El coronavirus propaga enfermedad, ansiedad, preocupaciones y miedo, todo junto. En Estados Unidos, en medio de un túnel que se recorre por primera vez sin saber dónde está la salida, el gobernador de Nueva York, Andrew Cuomo, se ha convertido, contra todo pronóstico, en foco de luz.

Las ruedas de prensa diarias del demócrata se han vuelto cita obligada, bálsamo, objeto de hagiografía. Cuomo ofrece cifras cristalinas, presentaciones rudimentarias de Power Point y mensajes directos sobre la gravedad de la crisis pero también de humanidad y empatía. Sus comparecencias incluso las sigue, en busca de ideas, personal de la Casa Blanca.

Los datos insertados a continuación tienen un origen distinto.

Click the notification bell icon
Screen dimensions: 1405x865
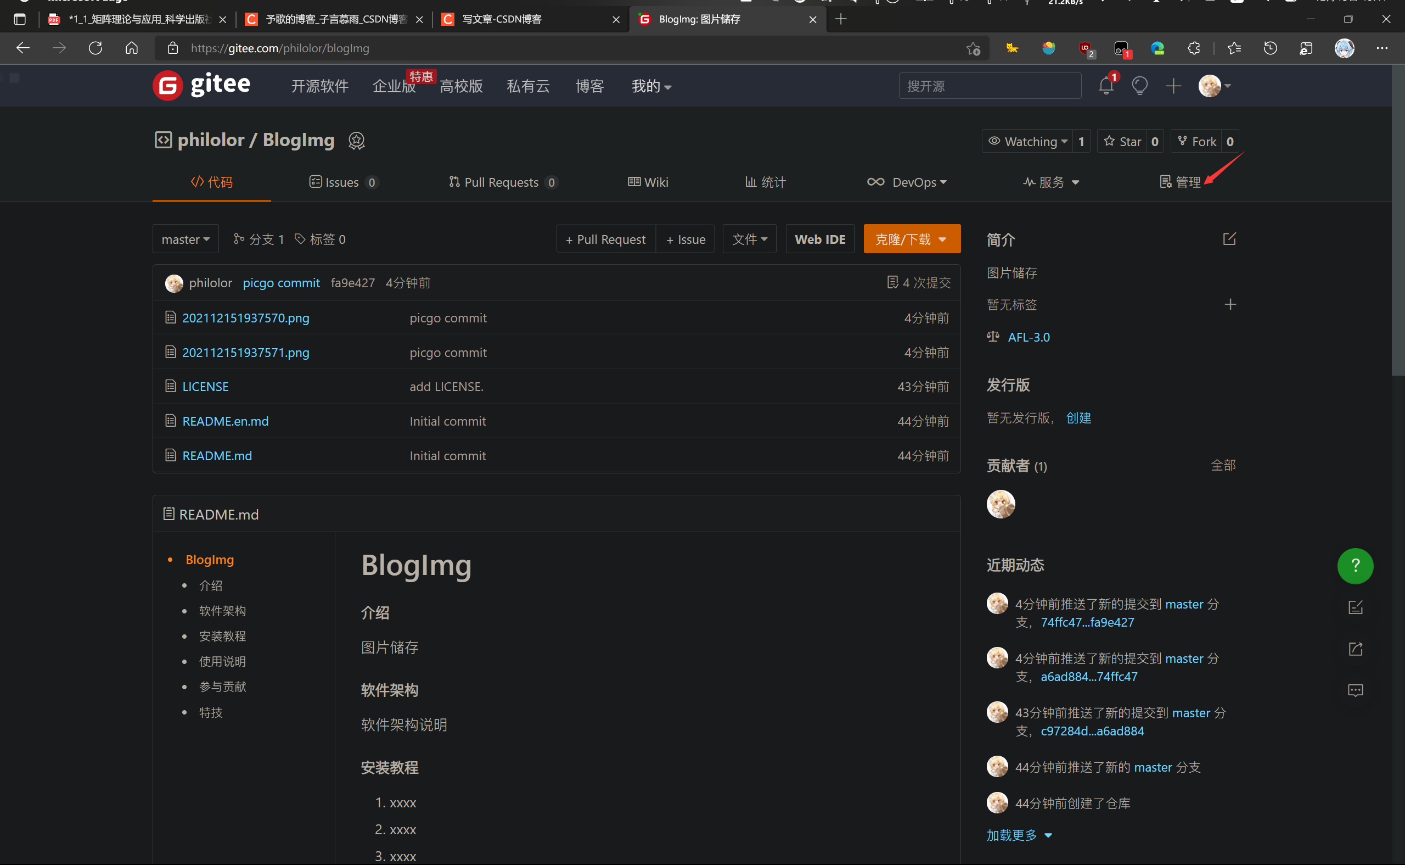click(x=1105, y=86)
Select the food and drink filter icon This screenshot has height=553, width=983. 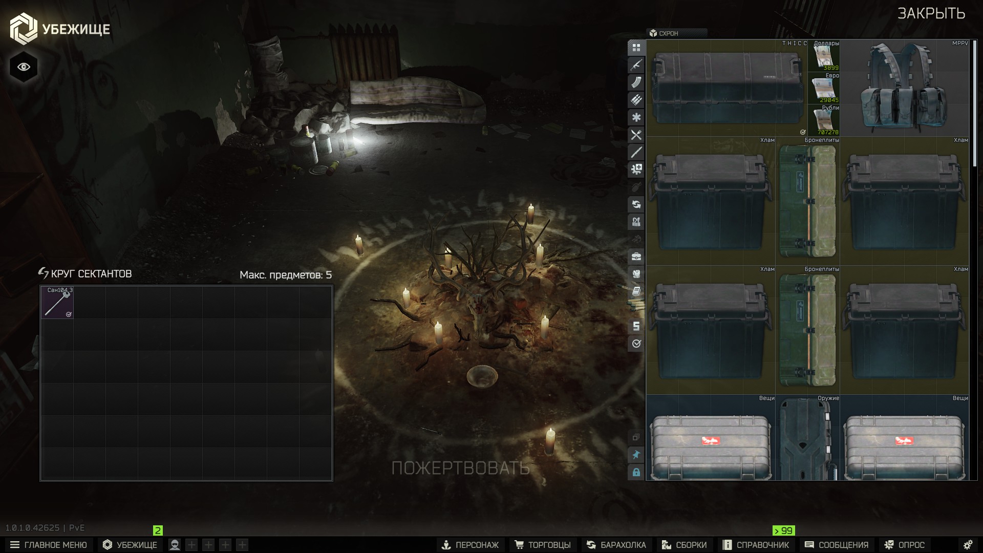(636, 135)
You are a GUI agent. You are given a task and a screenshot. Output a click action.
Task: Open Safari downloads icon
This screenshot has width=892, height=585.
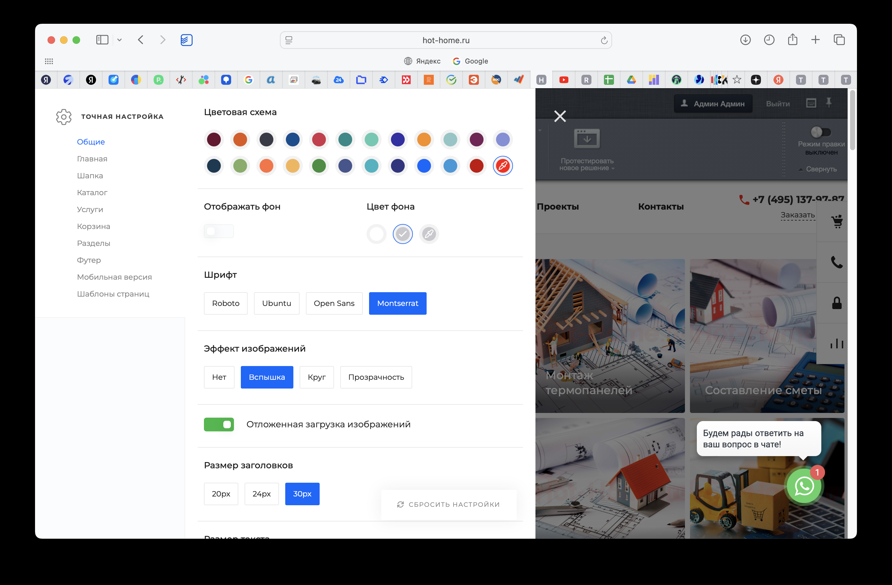coord(745,40)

Cuomo se vuelve viral por las bromas familiares con su hermano, presentador en la CNN, cuando este le entrevista. Y todo contribuye a poner bajo focos raramente reservados a gobernadores a un animal político de vieja escuela, un hombre de 62 años que empezó gestionando una campaña de su padre, el también gobernador Mario Cuomo, trabajó en la Administración del expresidente Bill Clinton y llegó al mando en Albany en el 2010.

Él es el que ha dado las órdenes más enérgicas de confinamiento en todo Estados Unidos - «asumo toda responsabilidad, cúlpenme», indicó--y es el calculado contrapeso a un Donald Trump más preocupado en reactivar la economía.

Cuomo es un político efectivo aunque no libre de escándalos por corrupción de aliados cercanos ni de críticas, especialmente del ala progresista del partido, sospechosa de sus grandes donantes, sus reticencias a subir impuestos a los ricos, sus colaboraciones con los republicanos o su plan para cortar Medicaid, la ayuda sanitaria a los más pobres.